The LREC 2012 workshop on Language Engineering for Online Reputation Management intends to bring together the Language Engineering community (including researchers and developers) with representatives from the Online Reputation Management industry, a fast-growing sector which poses challenging demands to text mining technologies. The goal is to establish a five-year roadmap on the topic, focusing on what language technologies are required to get there in terms of resources, algorithms and applications.

Online Reputation Management deals with the image that online media project about individuals and organizations. The growing relevance of social media and the speed at which facts and opinions travel in microblogging networks make online reputation an essential part of a company’s public relations.

While traditional reputation analysis was based mostly on manual analysis (clipping from media, surveys, etc.), the key value from online media comes from the ability of processing, understanding and aggregating potentially huge streams of facts and opinions about a company or individual. Information to be mined includes answers to questions such as: What is the general state of opinion about a company/individual in online media? What are its perceived strengths and weaknesses, as compared to its peers/competitors? How is the company positioned with respect to its strategic market? Can incoming threats to its reputation be detected early enough to be neutralized before they effectively affect reputation?

In this context, Natural Language Processing plays a key, enabling role, and we are already witnessing an unprecedented demand for text mining software in this area. Note that, while the area of opinion mining has made significant advances in the last few years, most tangible progress has been focused on products. However, mining and understanding opinions about companies and individuals is, in general, a much harder and less understood problem.

The aim of this workshop is to bring together the Language Engineering community (including researchers and developers) with representatives from the Online Reputation Management industry, with the ultimate goal of establishing a five-year roadmap on the topic, and a description of the language technologies required to get there in terms of resources, algorithms and applications.
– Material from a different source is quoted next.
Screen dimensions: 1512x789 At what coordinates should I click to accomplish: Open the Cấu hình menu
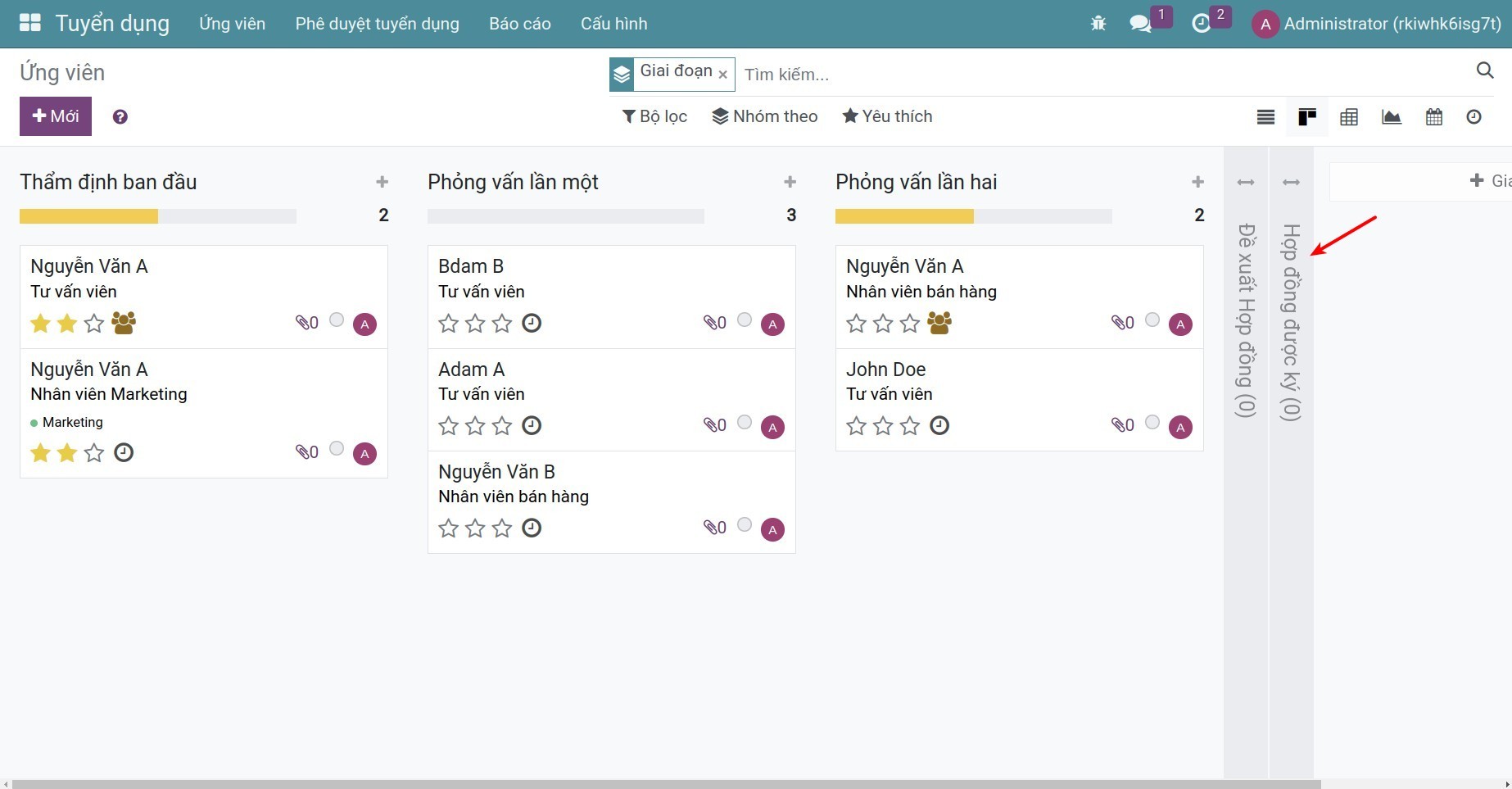tap(613, 24)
With this purpose in mind, the workshop will welcome both research papers and position statements from industry and academia. The agenda for the event will include both presentations (from accepted submissions and selected invited speakers) and a collaborative discussion to sketch a roadmap for Language Engineering in Online Reputation Management. The EU project Limosine (starting November 2011) will be used as a funding instrument to ensure that participation is representative and key players are engaged in the workshop. The workshop is held in coordination with the RepLab initiative, a CLEF 2012 evaluation initiative for systems dealing with Online Reputation Management challenges.